T28 Artificial N-Glycosylation Motifs Engineering for Heterologous Glycoside Hydrolases Production in Aspergillus niger
Tuesday, April 26, 2016
Key Ballroom, 2nd fl (Hilton Baltimore)
J. Zhang*, B.A. Simmons and J.M. Gladden, Joint BioEnergy Institute / Sandia National Laboratories, Emeryville, CA, USA; S. Deutsch, DOE Joint Genome Institute, Berkeley, CA, USA; I. Grigoriev, Department of Energy Joint Genome Institute, Walnut Creek, CA, USA; E. Robinson and J. Jacobs, Environmental Molecular Sciences Laboratory, Richland, WA, USA; S.E. Baker, Pacific Northwest National Laboratory, Richland, WA, USA; J.K. Magnuson, Joint BioEnergy Institute, Richland, WA, USA
    Aspergillus niger is an excellent protein production host as evidenced by its wide use in industry to produce a variety of enzymes for hydrolysis of polysaccharides to sugars. In native fungal enzymes, glycosylation is associated with secreted enzyme stability and function, but the effects on normally a glycosylated prokaryotic enzymes is not understood.
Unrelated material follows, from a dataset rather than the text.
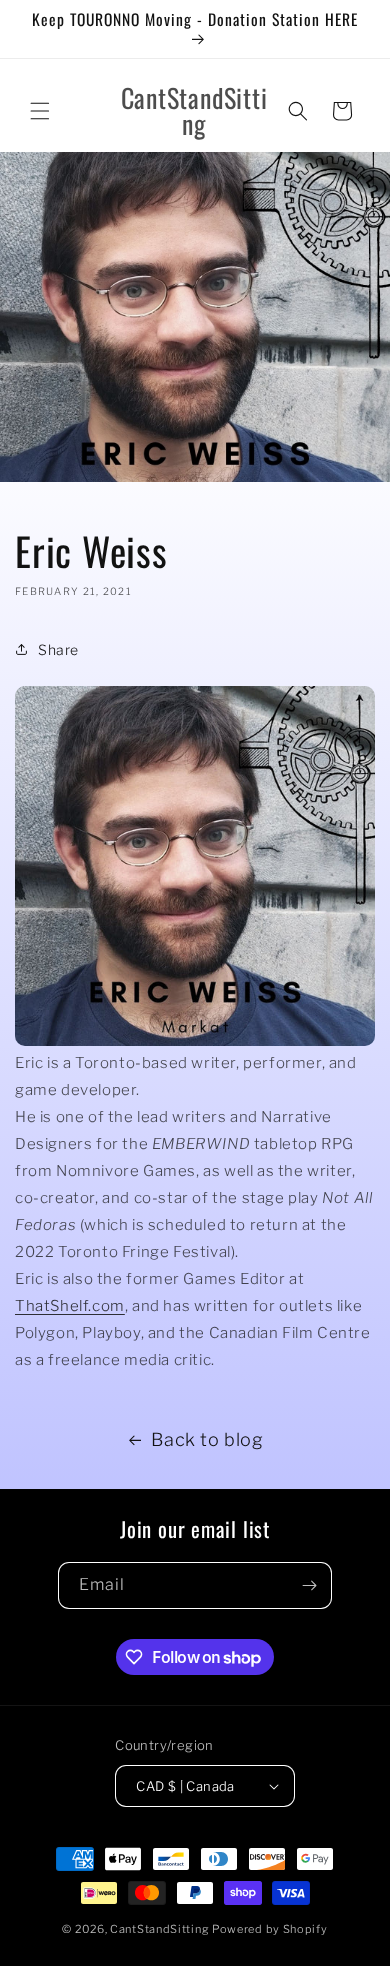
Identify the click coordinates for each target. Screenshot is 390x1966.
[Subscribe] (309, 1585)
Therefore, we introduced several artificial N-glycosylation sites into the sequence of the bacterial β-glucosidase A5IL97. An interesting revelation was that many variants appear to have greater activity than the unmodified strain. We are performing top-down proteomic analyses to determine which variants are glycosylated and correlating those results with our enzyme kinetic and thermodynamic characterizations to deepen our understanding of protein glycosylation.